## Text block

**********

Trump 'will come back, and he will be elected' in '24, if he stays on message, Trump pollster says
Biden has become such a political liability within his own party that "he probably announces that he's not going to run" for reelection, predicts John McLaughlin.
John McLaughlin, the longtime pollster for Donald Trump, says the former president can win reelection in 2024 if he avoids unforced errors and sticks to his message of economic revival, law and order and common sense.
In a wide-ranging interview with the John Solomon Reports podcast, McLaughlin said Trump should follow the game plan that Ronald Reagan used to win the 1980 election after losing the 1976 primaries, focusing on substance and an optimistic vision for America's future.
"There's only one person that can beat Donald Trump, and that's Donald Trump," the longtime GOP pollster and strategist said. "But if Donald Trump keeps playing it smartly and correctly, as he's done over the past two years, like Ronald Reagan, he will come back, and he will be elected."
While McLaughlin is bullish on Trump's chances in 2024, he believes President Joe Biden's anemic poll numbers have made him such a liability within his own party that he taps out of the next presidential race and doesn't run.
"Our most recent national poll last week had 65% of all voters saying that the country's on the wrong track," he said. "And of those that thought the country was on the wrong track, 67% blame Joe Biden."
McLaughlin had to reach all the way back to 1968 for a historical precedent.
"Joe Biden's numbers are probably the worst since Lyndon Johnson's were during Vietnam," said the pollster. "[Johnson] had to retire because he couldn't run for reelection. So it's not even Election Day, and [Biden] is done. He'll be gone."
Exacerbating the Democrats' woes, McLaughlin believes, is the lack of a credible alternative to Biden waiting in the wings.
"Kamala Harris, you know, she doesn't inspire anybody," he said. "And she looks like impeachment insurance, where as long as she's there, they probably don't want to get rid of Joe Biden. But he probably announces that he's not going to run.
"And in contrast, you've got Donald Trump where two thirds of the Republican primary voters nationally say that they want him to run again in '24. If he runs again, 81% say they'll support him, only 15% say they'll oppose. And in an in a crowded field of a dozen candidates, he leads by 30 points over [Florida Gov. Ron] DeSantis, who's the next closest, with 53-23, Mike Pence gets 7.
"So President Trump is definitely the Republican frontrunner. It's his nomination. And I think, correctly, what he's doing right now is he's he's out there rallying, trying to get voters out for the Republicans" in the Nov. 8 midterms.
McLaughlin sees multiplying signs of a Republican surge in the imminent elections, driven above all by the economic failure of the Biden administration and rampant crime.
"Three months ago, the Republicans were tied 45-45 in the generic vote," he said. "Then, in September, it was 48-44. Republicans went ahead. Now it's 49-43. We have not seen numbers like this since 1994," when a red wave carried Republicans to control of the House for the first time in 40 years.
Education is a contributing driver in the GOP surge, said McLaughlin, citing the eye-opening experience many parents had as a byproduct of school closures during the pandemic.
"Parents during the pandemic got more involved in what was going on with their children's education, where they were forced to stay home, and they have to learn remotely," he explained. "And the parents are now seeing what the teachers are teaching them. They're not learning math and science and English and language arts, the things that they need to succeed — and scores across the country are finding they're falling behind — instead, they're being indoctrinated."

**********

## Task list
1. In the article about Trump's pollster, why does McLaughlin expect Joe Biden not to run for reelection? Answer in one to three sentences.
2. In the article about Trump's pollster, rewrite the passage that begins at the words "John McLaughlin, the" and ends after "for America's future.", swapping "podcast" for "radio show".
3. According to the article about Trump's pollster, what share of Republican primary voters say they'll support Trump if he runs again?

## Extracted material
**********

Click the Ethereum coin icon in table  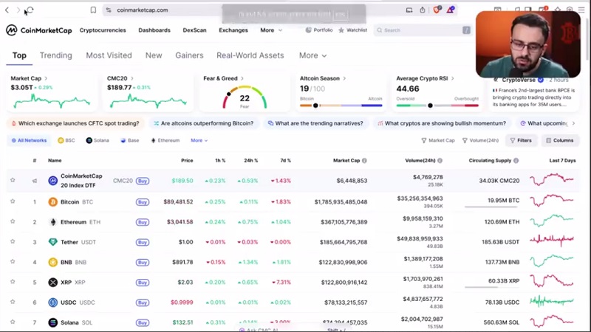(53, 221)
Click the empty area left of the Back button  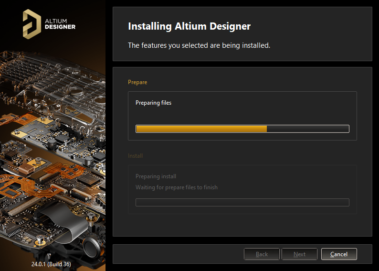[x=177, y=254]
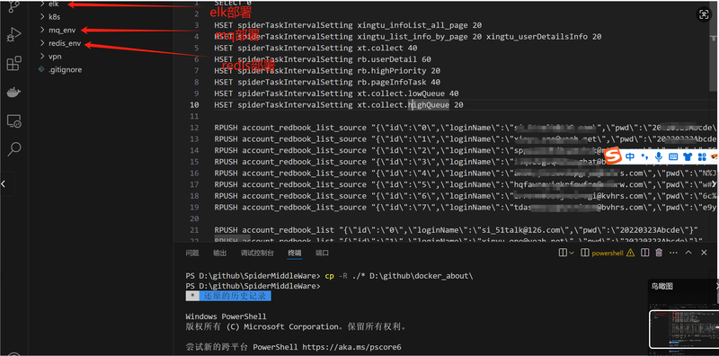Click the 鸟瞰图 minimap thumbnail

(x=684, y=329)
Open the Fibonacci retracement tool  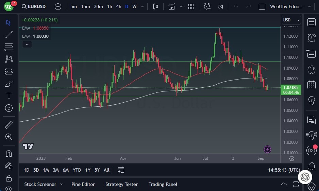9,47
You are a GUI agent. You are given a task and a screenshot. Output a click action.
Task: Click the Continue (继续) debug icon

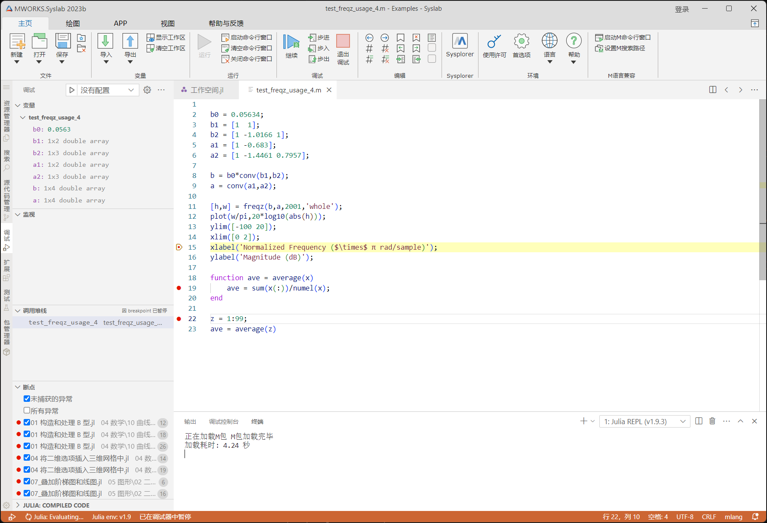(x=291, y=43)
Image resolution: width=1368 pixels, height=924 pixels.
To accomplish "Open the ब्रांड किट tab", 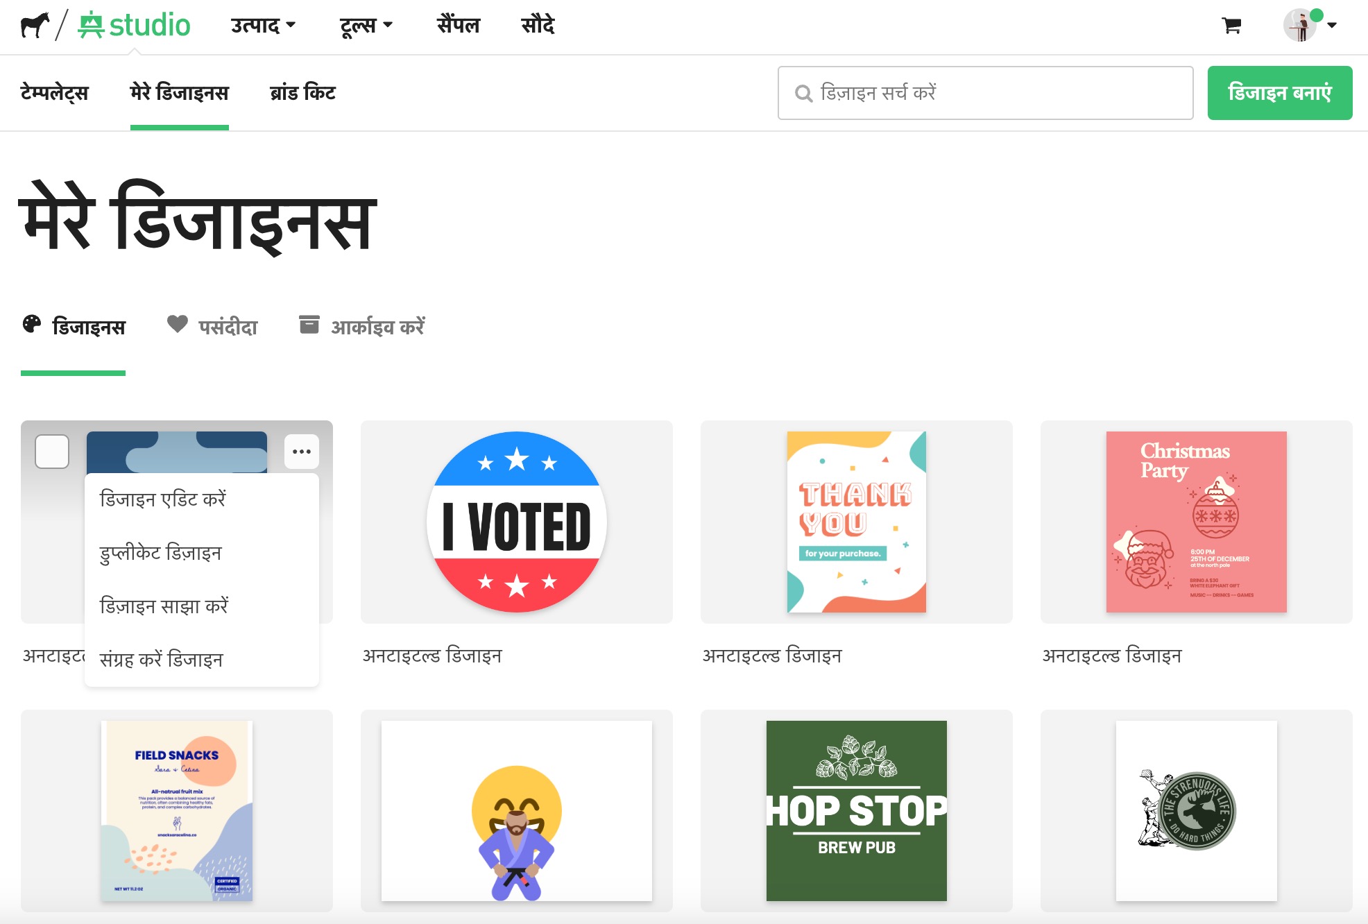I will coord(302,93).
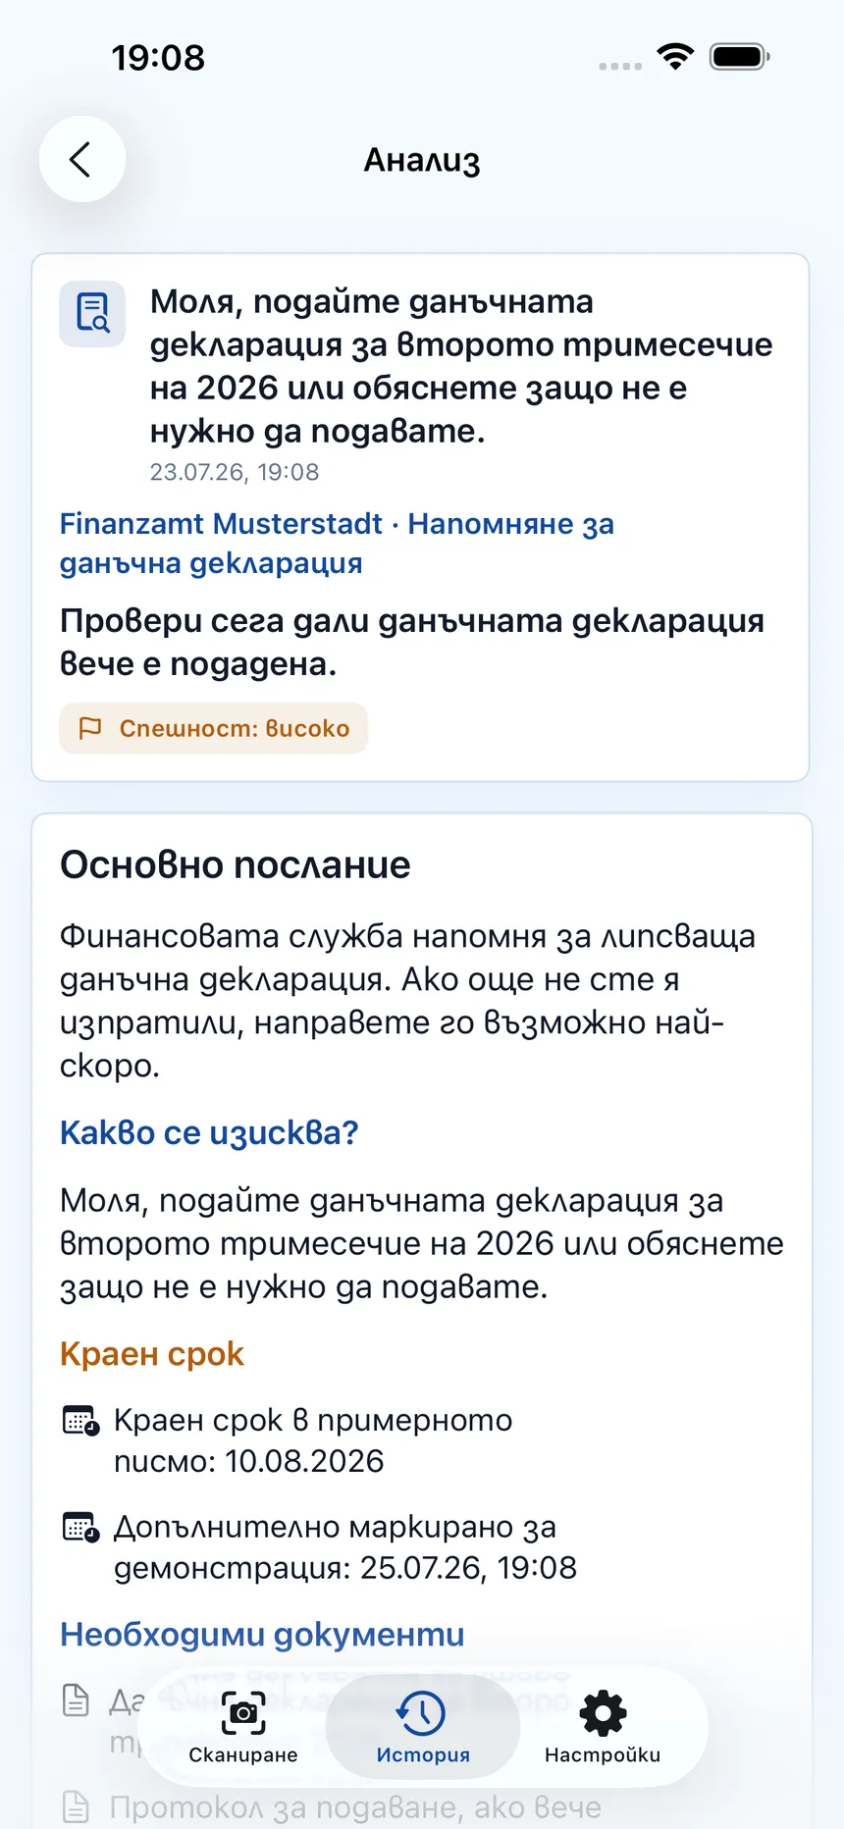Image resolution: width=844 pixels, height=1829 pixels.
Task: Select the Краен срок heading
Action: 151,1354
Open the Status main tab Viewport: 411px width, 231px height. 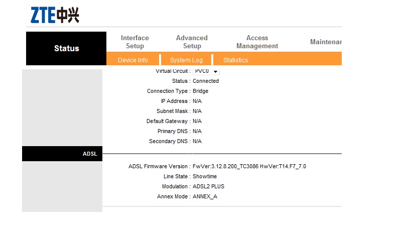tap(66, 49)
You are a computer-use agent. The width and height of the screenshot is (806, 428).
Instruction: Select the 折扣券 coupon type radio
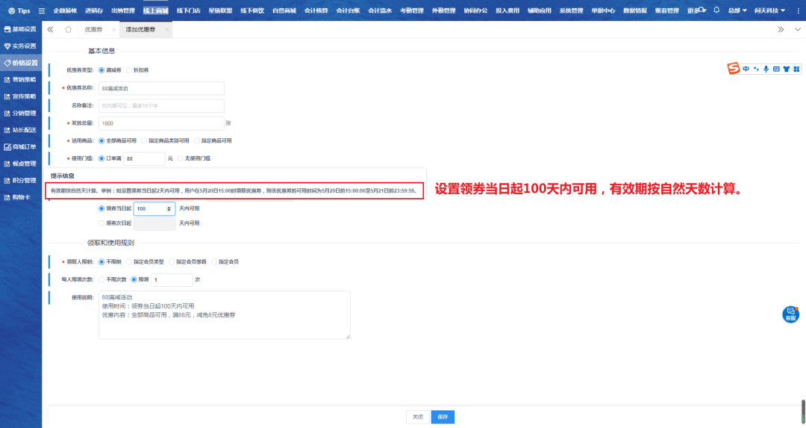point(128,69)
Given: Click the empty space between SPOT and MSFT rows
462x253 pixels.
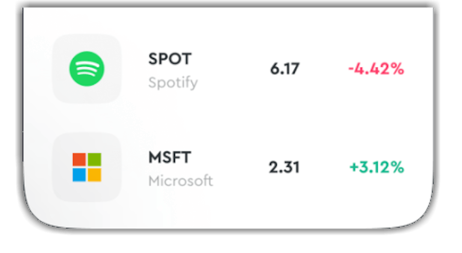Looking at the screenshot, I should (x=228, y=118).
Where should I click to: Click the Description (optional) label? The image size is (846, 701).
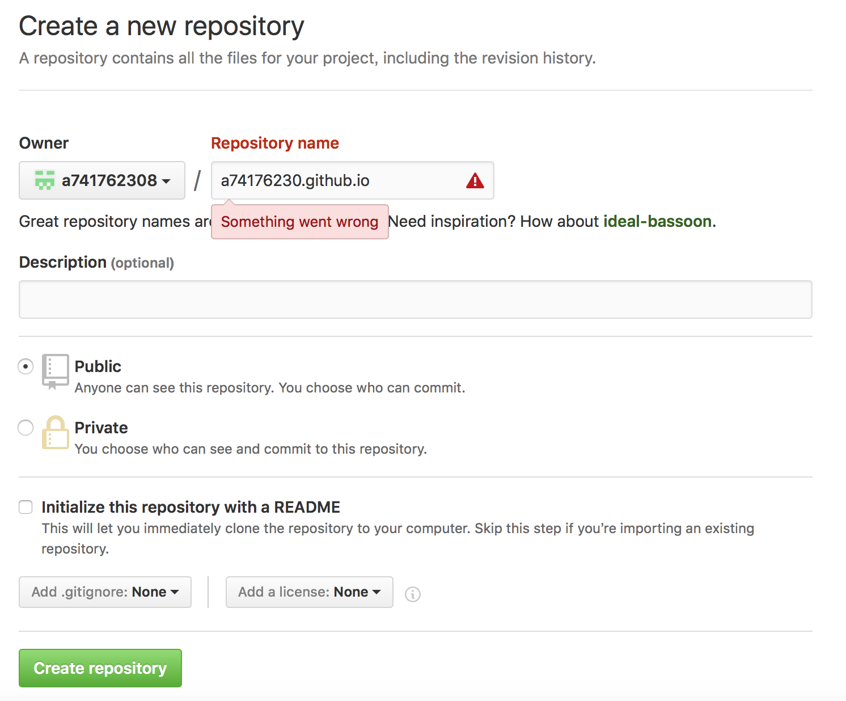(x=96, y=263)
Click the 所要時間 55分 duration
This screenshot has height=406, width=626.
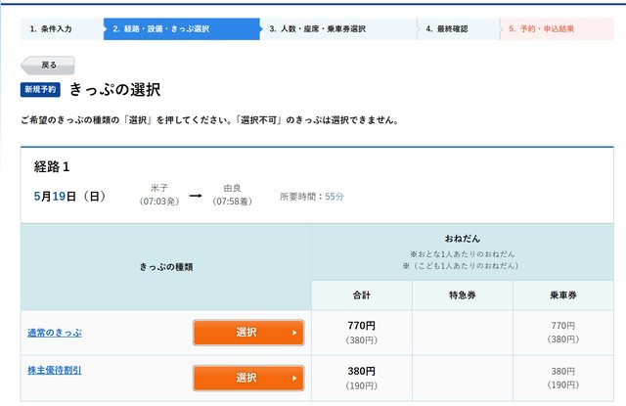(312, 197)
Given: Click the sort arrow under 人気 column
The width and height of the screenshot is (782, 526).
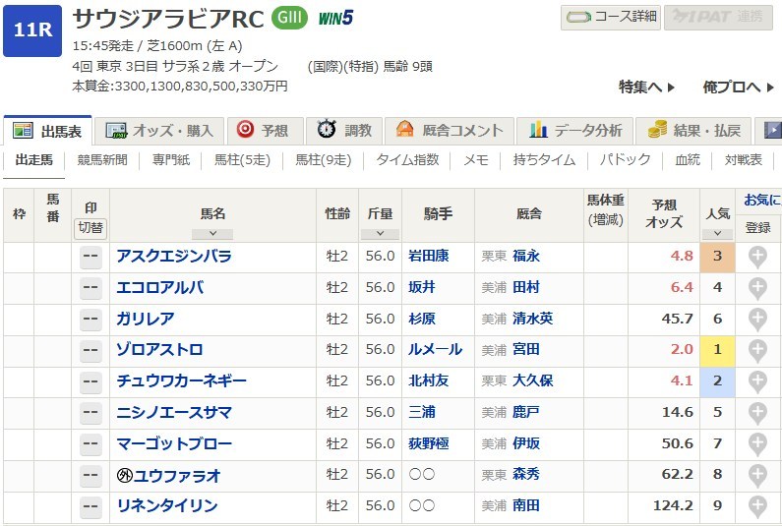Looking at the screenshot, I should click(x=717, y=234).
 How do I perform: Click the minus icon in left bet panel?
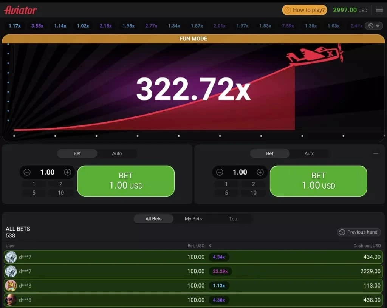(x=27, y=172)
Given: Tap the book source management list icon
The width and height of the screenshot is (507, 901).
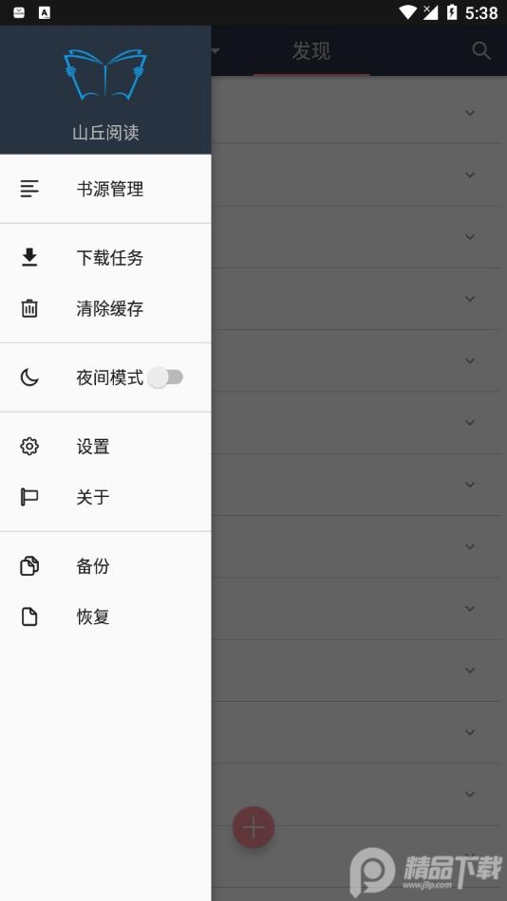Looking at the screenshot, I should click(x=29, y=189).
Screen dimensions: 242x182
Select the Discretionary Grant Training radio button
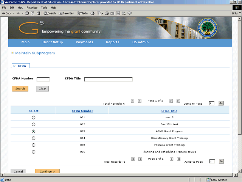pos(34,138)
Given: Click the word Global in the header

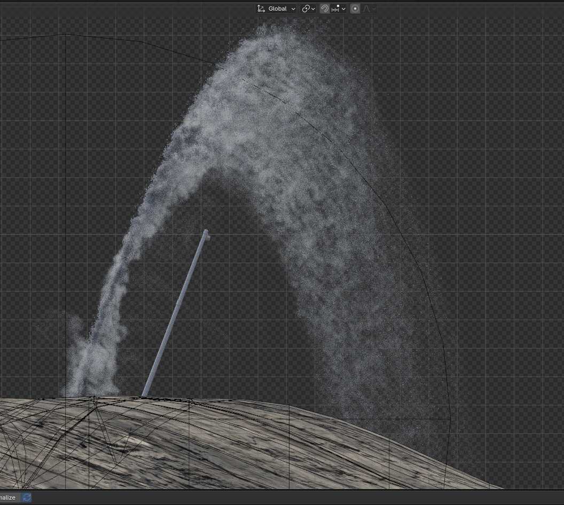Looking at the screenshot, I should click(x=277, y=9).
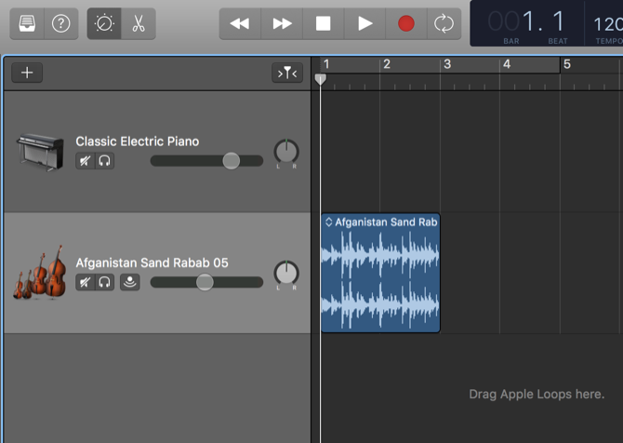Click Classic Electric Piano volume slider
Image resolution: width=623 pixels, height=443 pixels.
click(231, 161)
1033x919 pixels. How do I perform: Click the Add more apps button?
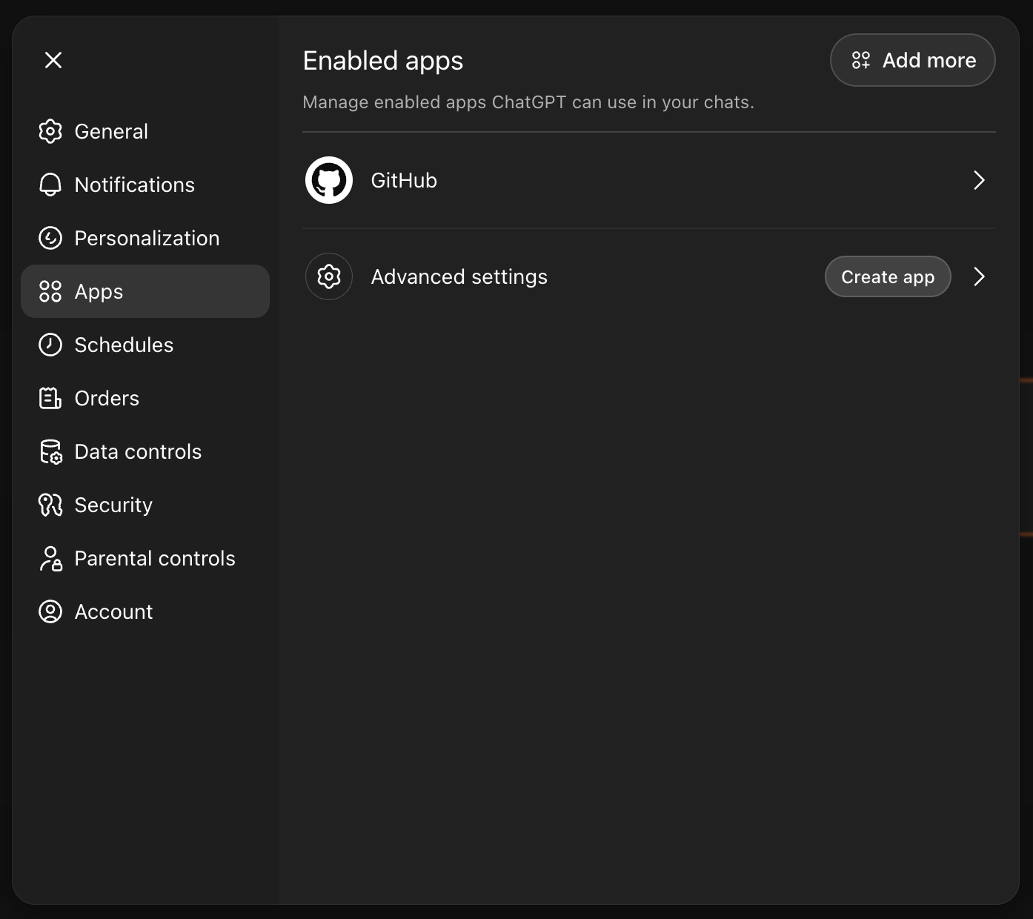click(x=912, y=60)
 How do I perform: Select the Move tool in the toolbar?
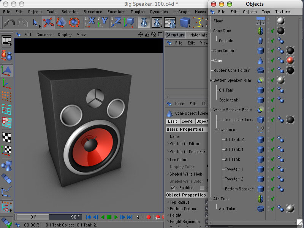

**********

## Answers to the exercises
1. McLaughlin believes Biden's weak poll numbers have made him a liability within his own party. He cites a poll in which 65% of voters said the country is on the wrong track, and 67% of those blamed Biden.

2.
John McLaughlin, the longtime pollster for Donald Trump, says the former president can win reelection in 2024 if he avoids unforced errors and sticks to his message of economic revival, law and order and common sense.
In a wide-ranging interview with the John Solomon Reports radio show, McLaughlin said Trump should follow the game plan that Ronald Reagan used to win the 1980 election after losing the 1976 primaries, focusing on substance and an optimistic vision for America's future.

3. 81%